The play didn’t sit well with Jets coach Paul Maurice.
“The goaltender interference rule covers anything that goes on,” he said. “We can’t have people swinging their sticks at goaltenders’ heads. You can’t have that in the game.”
Hellebuyck stopped 28 shots. But he couldn’t get to Perron’s wrist shot in OT, which made franchise history and gave the Knights a 2-0 start on a six-game road trip.
“Right now, we’re pretty good and we’re finding ways to win,” said forward Jonathan Marchessault. “We just think of the next battle, and we just have to keep going.”

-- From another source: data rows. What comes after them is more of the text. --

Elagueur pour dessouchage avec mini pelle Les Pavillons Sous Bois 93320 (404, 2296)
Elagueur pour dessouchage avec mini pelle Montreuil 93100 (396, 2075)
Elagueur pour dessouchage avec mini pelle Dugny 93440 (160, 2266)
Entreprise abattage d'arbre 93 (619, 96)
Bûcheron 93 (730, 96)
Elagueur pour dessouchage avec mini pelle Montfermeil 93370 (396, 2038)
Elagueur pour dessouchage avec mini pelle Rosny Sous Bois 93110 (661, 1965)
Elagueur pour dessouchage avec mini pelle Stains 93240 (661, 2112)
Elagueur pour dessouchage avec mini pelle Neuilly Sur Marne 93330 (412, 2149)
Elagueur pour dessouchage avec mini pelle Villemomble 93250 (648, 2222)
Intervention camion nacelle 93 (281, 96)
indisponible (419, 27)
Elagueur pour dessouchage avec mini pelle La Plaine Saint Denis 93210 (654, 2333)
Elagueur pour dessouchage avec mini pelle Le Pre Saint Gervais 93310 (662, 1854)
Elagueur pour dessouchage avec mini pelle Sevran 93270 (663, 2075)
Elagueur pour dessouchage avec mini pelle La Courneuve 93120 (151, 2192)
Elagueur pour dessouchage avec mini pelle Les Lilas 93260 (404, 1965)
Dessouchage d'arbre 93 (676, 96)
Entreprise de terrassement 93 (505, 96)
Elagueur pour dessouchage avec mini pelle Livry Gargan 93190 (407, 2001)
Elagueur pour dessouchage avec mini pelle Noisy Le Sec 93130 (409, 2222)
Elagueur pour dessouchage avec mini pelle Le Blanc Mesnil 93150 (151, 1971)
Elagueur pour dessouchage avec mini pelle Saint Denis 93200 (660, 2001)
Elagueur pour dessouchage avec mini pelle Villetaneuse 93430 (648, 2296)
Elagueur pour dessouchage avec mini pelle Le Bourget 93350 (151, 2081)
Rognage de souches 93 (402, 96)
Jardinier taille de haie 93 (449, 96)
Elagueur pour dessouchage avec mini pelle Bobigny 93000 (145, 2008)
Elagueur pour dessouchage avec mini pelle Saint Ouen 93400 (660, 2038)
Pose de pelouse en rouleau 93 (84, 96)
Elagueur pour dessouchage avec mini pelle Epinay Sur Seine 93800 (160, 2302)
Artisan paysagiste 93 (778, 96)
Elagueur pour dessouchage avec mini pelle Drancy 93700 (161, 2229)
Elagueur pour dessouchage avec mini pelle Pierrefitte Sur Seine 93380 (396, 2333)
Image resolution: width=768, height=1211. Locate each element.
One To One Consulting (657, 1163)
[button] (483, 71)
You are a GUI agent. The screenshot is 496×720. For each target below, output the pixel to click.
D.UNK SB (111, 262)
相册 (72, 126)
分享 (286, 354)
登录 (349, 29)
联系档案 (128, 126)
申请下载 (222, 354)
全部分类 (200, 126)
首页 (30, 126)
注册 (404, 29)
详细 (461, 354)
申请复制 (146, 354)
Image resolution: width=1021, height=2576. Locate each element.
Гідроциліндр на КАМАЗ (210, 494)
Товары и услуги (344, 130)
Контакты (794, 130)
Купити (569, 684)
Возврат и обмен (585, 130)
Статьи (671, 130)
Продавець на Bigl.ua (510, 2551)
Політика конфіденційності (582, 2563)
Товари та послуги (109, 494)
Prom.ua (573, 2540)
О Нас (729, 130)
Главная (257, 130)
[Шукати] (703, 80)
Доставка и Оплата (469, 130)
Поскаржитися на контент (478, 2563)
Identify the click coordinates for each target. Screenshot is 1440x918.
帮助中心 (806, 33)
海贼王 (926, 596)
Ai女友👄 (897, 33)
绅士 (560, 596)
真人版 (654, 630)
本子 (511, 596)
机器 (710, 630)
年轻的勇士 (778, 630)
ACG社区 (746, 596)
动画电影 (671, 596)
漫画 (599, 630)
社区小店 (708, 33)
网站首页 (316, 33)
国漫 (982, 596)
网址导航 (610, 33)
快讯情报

1. Special teams excel. The Knights scored a power-play goal for the fifth straight game and killed off all three penalties against the NHL’s second-best power play Thursday. “If your special teams are playing well, you’re probably going to win a lot of hockey games,” Knights coach Gerard Gallant said. His team’s special teams are indeed playing well right now.
2. Top guns silent. The Jets’ top scorers Blake Wheeler and Patrik Laine were held off the scoresheet as the Knights did a good job of working to keep them from dominating. The duo were limited to just three shots combined.
3. Heavy game. There were 45 hits registered by the two teams and a lot of big hits from both sides throughout. The Knights wound up taking the regular season series, 2-1, and if these teams were to meet in the playoffs, it would be a heck of a series. They’re evenly matched and it would make for some compelling hockey.